__AIM OF THE TASK__
For the listing below, the answer is an exact retyping of the lines from the one with "Task: Select 清空数据 in the sidebar" through the one with "Given: Toggle the 高清分辨率 switch", both included, without pictures.

*** Opening INFORMATION GIVEN ***

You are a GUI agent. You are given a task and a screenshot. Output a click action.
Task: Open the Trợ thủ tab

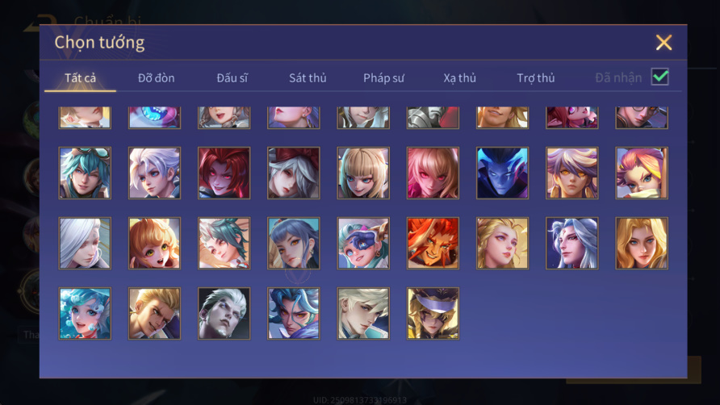(x=536, y=78)
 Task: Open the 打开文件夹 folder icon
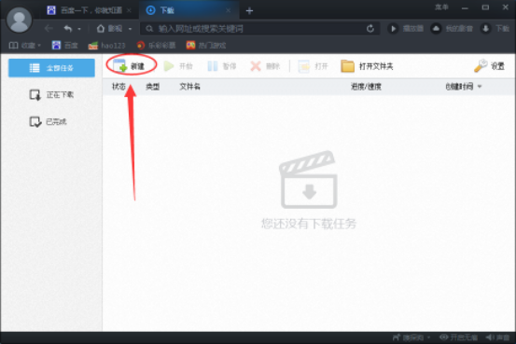tap(347, 66)
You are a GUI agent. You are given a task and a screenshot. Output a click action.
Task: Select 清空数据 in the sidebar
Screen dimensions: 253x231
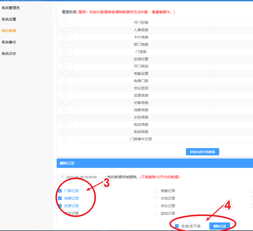[9, 31]
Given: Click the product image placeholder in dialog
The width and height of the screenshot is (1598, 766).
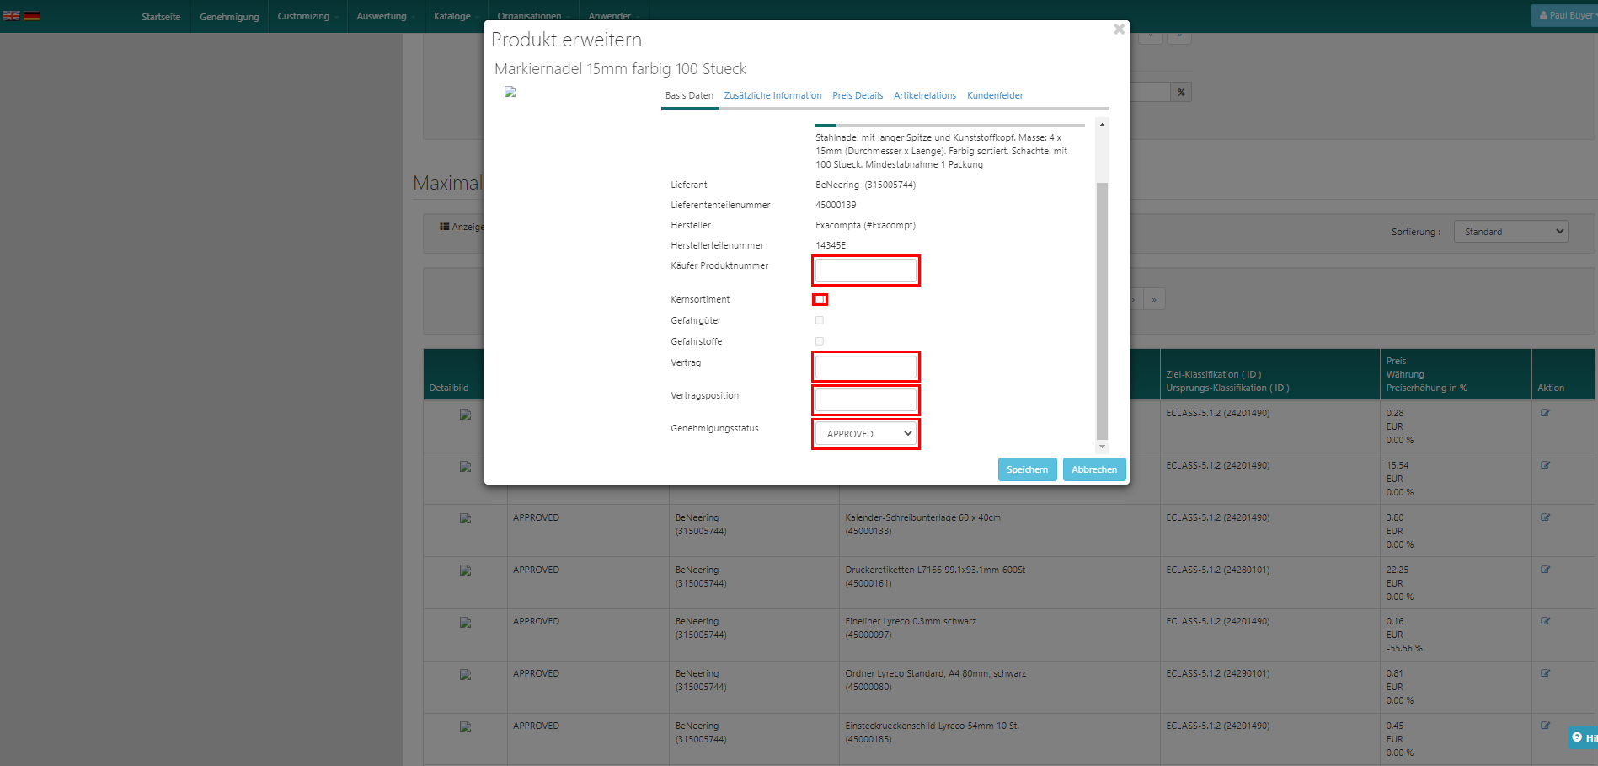Looking at the screenshot, I should coord(510,92).
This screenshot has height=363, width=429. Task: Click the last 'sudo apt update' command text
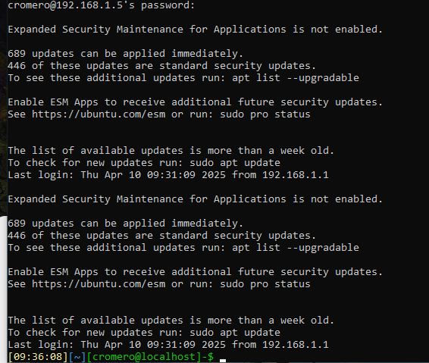pyautogui.click(x=235, y=333)
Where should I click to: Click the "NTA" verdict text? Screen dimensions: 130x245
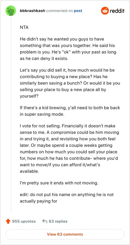point(24,28)
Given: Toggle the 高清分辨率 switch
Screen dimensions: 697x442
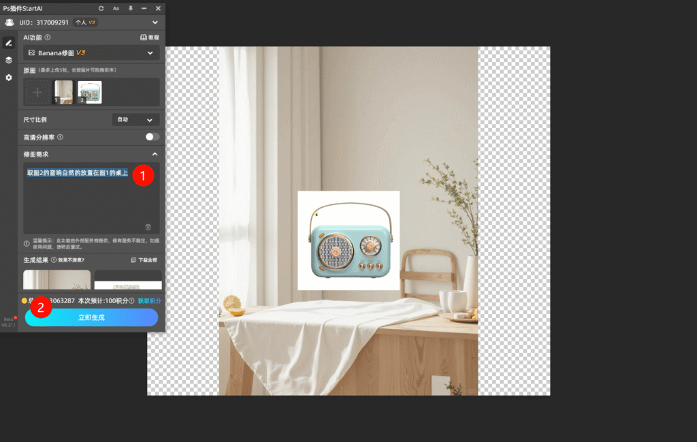Looking at the screenshot, I should (x=152, y=137).
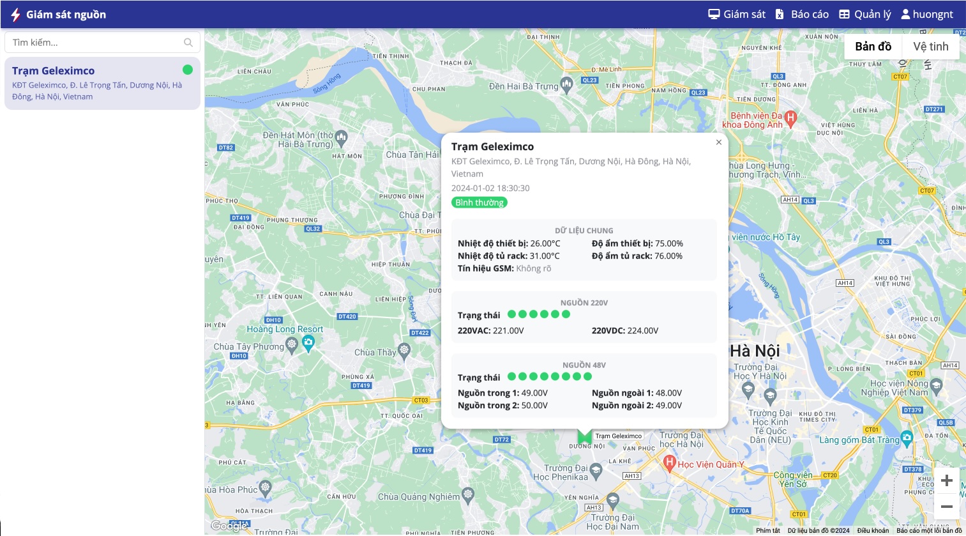Click the red hospital icon near Học Viện Quân Y
This screenshot has width=966, height=536.
669,463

*** Closing INFORMATION GIVEN ***

__TASK SOLUTION__
Task: Select 清空数据 in the sidebar
Screen dimensions: 253x231
[9, 31]
Given: Click the product image placeholder in dialog
The width and height of the screenshot is (1598, 766).
Looking at the screenshot, I should coord(510,92).
This screenshot has height=363, width=429. Task: Click the last 'sudo apt update' command text
pyautogui.click(x=235, y=333)
Where should I click to: Click the "NTA" verdict text? Screen dimensions: 130x245
point(24,28)
Given: Toggle the 高清分辨率 switch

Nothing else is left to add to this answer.